Financial firms in the UK must put more ‘time, money and energy’ into rebuilding trust with customers after two decades of mis-selling according to a financial consultant.

Mick McAteer of financial management consultancy firm 3R Insights says the ‘costs and distress to consumers’ has been ‘unacceptable’, and questioned the value of current compliance information.

Since 2011 the UK’s biggest banks have together accumulated an estimated total of more than £250bn in misconduct charges according to the CCP Research Foundation, for a wide range of misdemeanours.

Most costly of these were fines for rigging key interest rates, such as Libor and Euribor, as well as mis-selling Payment Protection Insurance (PPI) to millions of customers across the country.

In a column entitled ‘Is it possible to minimise mis-selling?’ Mr McAteer says: “The last two decades in financial services have been really quite extraordinary, with a litany of problems emerging and what seems like a never-ending cycle of fines and redress.

The costs and distress to consumers, who have bought or have been convinced to buy unsuitable and bad-value financial products, is unacceptable.

At the same time, firms and their shareholders pay the price in higher regulatory and compensation scheme fees with fines, review costs and untold reputational damage for the worst offenders.

We also believe that financial services faces a big economic challenge due to the low interest rate environment and likelihood of a new and lower norm for growth.

There are temptations in this environment to which companies need to be alive, with a risk that this year’s sales achievements – if based on overpromising – become next year’s redress bill.

It may well be impossible to make mis-selling entirely a thing of the past and yet, if the financial services industry could dramatically reduce the scale of the problem, it would surely provide a platform upon which trust could begin to be rebuilt.

It means companies have to expend more time, money and energy bridging the trust gap, before they can convince people to save, invest and insure themselves.”

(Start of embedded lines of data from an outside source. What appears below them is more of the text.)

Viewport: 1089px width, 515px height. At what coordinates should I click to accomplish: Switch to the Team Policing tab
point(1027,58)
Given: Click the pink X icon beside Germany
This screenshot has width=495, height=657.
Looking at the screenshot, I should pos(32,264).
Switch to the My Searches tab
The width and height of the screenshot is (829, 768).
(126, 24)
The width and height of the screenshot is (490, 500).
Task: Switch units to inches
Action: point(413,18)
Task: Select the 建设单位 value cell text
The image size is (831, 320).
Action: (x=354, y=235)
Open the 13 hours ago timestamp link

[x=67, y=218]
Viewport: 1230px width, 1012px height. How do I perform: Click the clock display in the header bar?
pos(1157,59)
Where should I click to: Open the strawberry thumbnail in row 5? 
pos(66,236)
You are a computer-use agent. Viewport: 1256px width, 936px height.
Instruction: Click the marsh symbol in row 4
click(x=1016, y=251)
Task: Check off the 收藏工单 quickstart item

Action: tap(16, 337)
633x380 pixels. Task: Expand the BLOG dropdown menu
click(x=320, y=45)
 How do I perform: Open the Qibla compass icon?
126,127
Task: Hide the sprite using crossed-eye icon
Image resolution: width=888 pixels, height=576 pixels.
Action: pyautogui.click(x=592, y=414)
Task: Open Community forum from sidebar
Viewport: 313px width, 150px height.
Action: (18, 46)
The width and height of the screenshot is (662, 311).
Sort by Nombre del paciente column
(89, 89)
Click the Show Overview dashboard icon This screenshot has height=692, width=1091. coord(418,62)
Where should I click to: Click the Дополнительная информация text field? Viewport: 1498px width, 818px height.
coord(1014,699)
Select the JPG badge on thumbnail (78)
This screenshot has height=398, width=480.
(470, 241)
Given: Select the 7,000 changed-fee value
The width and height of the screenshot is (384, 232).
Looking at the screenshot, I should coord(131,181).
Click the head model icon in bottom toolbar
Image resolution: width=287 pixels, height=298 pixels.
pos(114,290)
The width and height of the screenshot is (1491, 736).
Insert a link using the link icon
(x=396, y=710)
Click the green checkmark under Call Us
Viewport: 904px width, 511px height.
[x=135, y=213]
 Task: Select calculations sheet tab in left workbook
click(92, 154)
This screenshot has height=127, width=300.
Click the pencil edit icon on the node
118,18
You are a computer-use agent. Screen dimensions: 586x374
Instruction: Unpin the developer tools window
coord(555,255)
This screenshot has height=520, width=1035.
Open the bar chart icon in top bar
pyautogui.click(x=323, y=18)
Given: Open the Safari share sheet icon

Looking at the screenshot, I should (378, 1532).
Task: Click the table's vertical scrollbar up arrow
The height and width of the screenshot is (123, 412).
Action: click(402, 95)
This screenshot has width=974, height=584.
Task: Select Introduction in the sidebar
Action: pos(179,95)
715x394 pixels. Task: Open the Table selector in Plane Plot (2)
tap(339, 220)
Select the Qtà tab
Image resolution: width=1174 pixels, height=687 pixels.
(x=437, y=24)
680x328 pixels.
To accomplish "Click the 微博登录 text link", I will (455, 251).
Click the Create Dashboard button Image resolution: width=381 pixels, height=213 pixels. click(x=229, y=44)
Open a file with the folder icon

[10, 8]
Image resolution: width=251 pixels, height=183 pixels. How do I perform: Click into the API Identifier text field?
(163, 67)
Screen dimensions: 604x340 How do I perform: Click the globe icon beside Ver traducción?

As many as 30m consumers with up to 64m policies may have been victim to the PPI mis-selling scandal according to Financial Conduct Authority (FCA) estimates.

In an attempt to bring an end to the saga the FCA confirmed a deadline on all new PPI claims for August 2019, despite concerns from some commentators that many people would miss out due to the cut-off date.

It is estimated that £50bn worth of PPI policies were sold in total in the UK over the past 10-15 years and FCA figures show almost half that amount still remains unclaimed.